──────── Source document ────────

What Has Love to do with Law?

What Has Love to do with Law? 2016-11-08T09:47:22-07:00

I love your statutes, your precepts, your judgments, your testimonies, your commandments, your law, your promises, your word: so many dimensions to the Psalmist’s delight not only in what God teaches him, but in the variety of the ways God does that.

There are both obvious and subtle differences among the words in this list of God’s gifts to a people in need of guidance. Each of them testifies to the persistence and flexibility and reliability and richness of the ways God invites us into relationship.

I learned something about loving the law from a rabbi years ago when I was teaching at a Catholic high school. An orthodox rabbi came to speak, invited by a religious studies teacher. He was young and smart and hadn’t met a gentile until he was 26. As he outlined the elaborate laws that circumscribe daily life for orthodox Jews, one of the students, awestruck, asked, “How can you stand being so hemmed in by all those laws?” His answer, delivered with a sweet smile, was an edifying reminder of the Psalmist’s own love: “I love the law. It gives us guidance and clarity. It gives shape and purpose to our days. It is a gift from the Creator that keeps us in right relationship to him and to creation.”

──────── Entries provided ────────

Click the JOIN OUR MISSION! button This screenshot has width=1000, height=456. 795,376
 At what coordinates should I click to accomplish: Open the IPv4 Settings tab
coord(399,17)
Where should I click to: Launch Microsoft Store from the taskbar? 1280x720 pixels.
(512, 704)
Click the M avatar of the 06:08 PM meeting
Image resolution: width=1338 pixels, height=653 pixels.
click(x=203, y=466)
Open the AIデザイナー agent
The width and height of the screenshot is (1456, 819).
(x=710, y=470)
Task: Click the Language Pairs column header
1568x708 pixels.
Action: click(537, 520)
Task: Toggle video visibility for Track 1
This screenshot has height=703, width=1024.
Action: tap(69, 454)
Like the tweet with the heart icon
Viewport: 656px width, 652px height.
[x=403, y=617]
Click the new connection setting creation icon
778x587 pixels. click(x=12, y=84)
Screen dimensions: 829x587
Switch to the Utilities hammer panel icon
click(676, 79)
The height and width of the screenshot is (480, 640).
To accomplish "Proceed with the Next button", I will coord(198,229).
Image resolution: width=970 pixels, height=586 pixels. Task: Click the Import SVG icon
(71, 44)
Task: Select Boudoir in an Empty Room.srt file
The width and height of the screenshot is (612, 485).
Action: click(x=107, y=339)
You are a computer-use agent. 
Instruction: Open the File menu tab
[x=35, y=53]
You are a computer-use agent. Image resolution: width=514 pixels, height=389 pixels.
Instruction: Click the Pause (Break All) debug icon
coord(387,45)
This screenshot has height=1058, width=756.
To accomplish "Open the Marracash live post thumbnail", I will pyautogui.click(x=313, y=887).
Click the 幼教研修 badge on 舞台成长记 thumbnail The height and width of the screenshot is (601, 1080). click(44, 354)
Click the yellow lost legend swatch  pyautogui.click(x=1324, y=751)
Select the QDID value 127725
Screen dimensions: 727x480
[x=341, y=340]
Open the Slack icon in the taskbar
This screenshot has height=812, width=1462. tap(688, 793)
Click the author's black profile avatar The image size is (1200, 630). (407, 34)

────────

## [What you need to do]
1 – Rewrite the part of the essay on love and law that opens with the words containing "There are both" and closes with "us into relationship.", putting "abundance" in place of "richness".
2 – In the essay on love and law, how old was the visiting rabbi when he first met a gentile?

## [Solutions]
1 –
There are both obvious and subtle differences among the words in this list of God’s gifts to a people in need of guidance. Each of them testifies to the persistence and flexibility and reliability and abundance of the ways God invites us into relationship.

2 – He was 26.